Detestation is the debut album by Japanese hardcore punk band G.I.S.M. Released on Dogma Records in 1984, the record displays a unique blend of musical influences that the band would become notable for, ranging from industrial to glam metal guitar work. The album has had a very large impact across numerous musical scenes, and its songs have been covered by many notable hardcore punk and extreme metal bands, including Poison Idea, Integrity, and Extreme Noise Terror. Due to the cult status and the scarcity of the original record, it was until 2020 one of the most bootlegged records of all time, and had only seen one official reissue in 1992 on Compact Disc on Sakevi Yokoyama's label Beast Arts. It was also released as an extended compilation in 2015 by Beast Arts on Compact Disc.

== Musical style ==
The album is notable for its unusual mixture of musical styles. While the bass and drums stylistically resemble standard hardcore punk, Randy Uchida's flashy and melodic guitar work, reminiscent of traditional heavy metal such as Iron Maiden, sets it apart from the typical punk rock format. Similarly, Sakevi Yokoyama's harsh vocals would later be cited as an influential vocal technique among a variety of different metal vocalists.
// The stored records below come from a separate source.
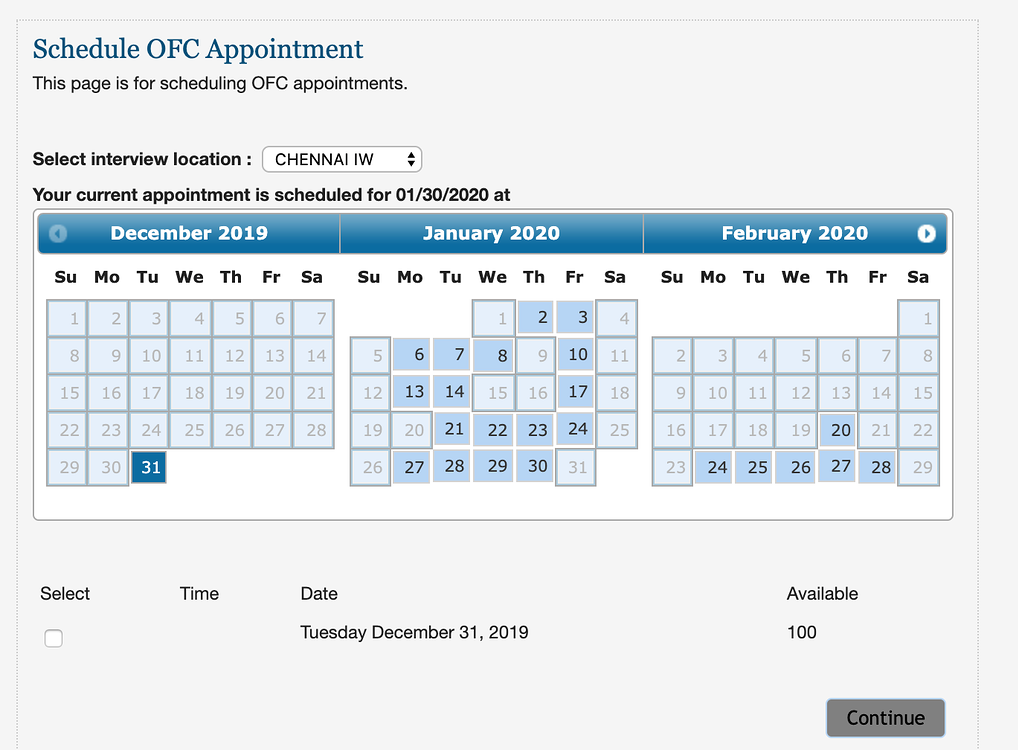Image resolution: width=1018 pixels, height=750 pixels.
Task: Pick February 28, 2020 date
Action: (x=877, y=467)
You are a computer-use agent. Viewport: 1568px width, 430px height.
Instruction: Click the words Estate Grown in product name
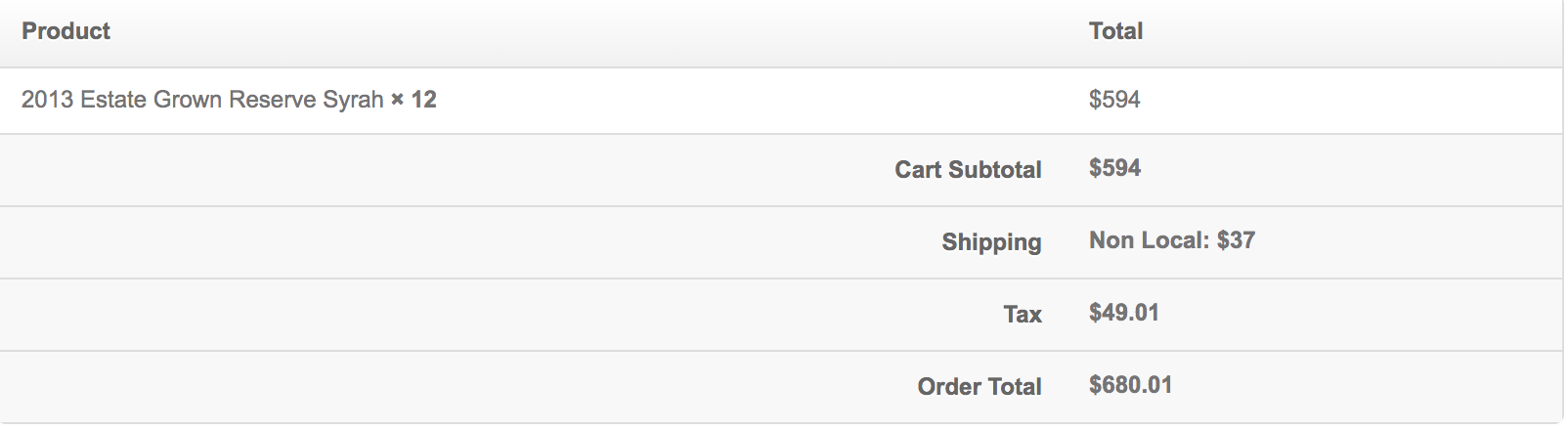coord(151,100)
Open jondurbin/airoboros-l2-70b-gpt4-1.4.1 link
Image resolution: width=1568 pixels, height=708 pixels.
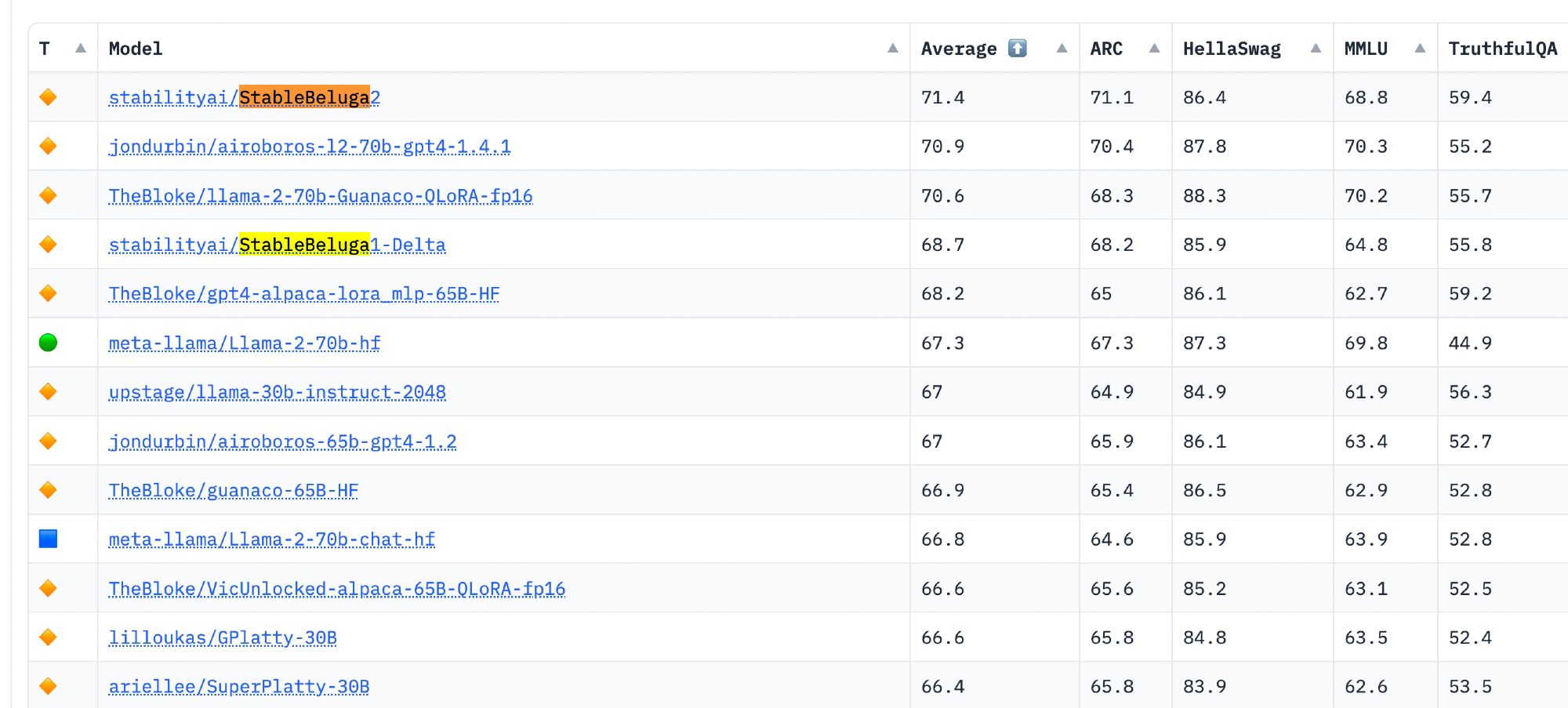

The lyrics, which are penned by Sakevi and often feature broken English, depict violent illustrations of war - this theme can also be found in his notorious P.O.W. magazine.

==Track listing==

| No. | Title | Length |
|---|---|---|
| 1. | "Endless Blockades for the Pussyfooter" | 3:46 |
| 2. | "Death Agonies and Screams" | 1:53 |
| 3. | "A.B.C. Weapons" | 1:16 |
| 4. | "Nih Nightmare" | 3:17 |
| 5. | "Document One" | 2:52 |
| 6. | "(Tere Their) Syphilitic Vaginas to Pieces" (This title was spelled incorrectly on the album's track listing.) | 1:52 |
| 7. | "Nuclear Armed Hogs" | 4:05 |
| 8. | "Anthem" | 1:15 |
| Total length: |  | 20:16 |

== Personnel ==
===Band===
- Shigehisa "Sakevi" Yokoyama − vocals
- Randy Uchida − guitar
- Kannon "Cloudy" Masuo − bass
- "Mario" − drums
- James SK Wān – electric sitar

=== Production ===

- G.I.S.M. – producer
- Konishi Koji, Onuki Takanobu – engineer
- Randy Uchida, Sakevi Yokoyama – graphic design, sleeve

== Other media ==
- The song "Nuclear Armed Hogs" can be briefly heard in the 1985 movie "Wife Collector" (人妻コレクター) by Hisayasu Satō.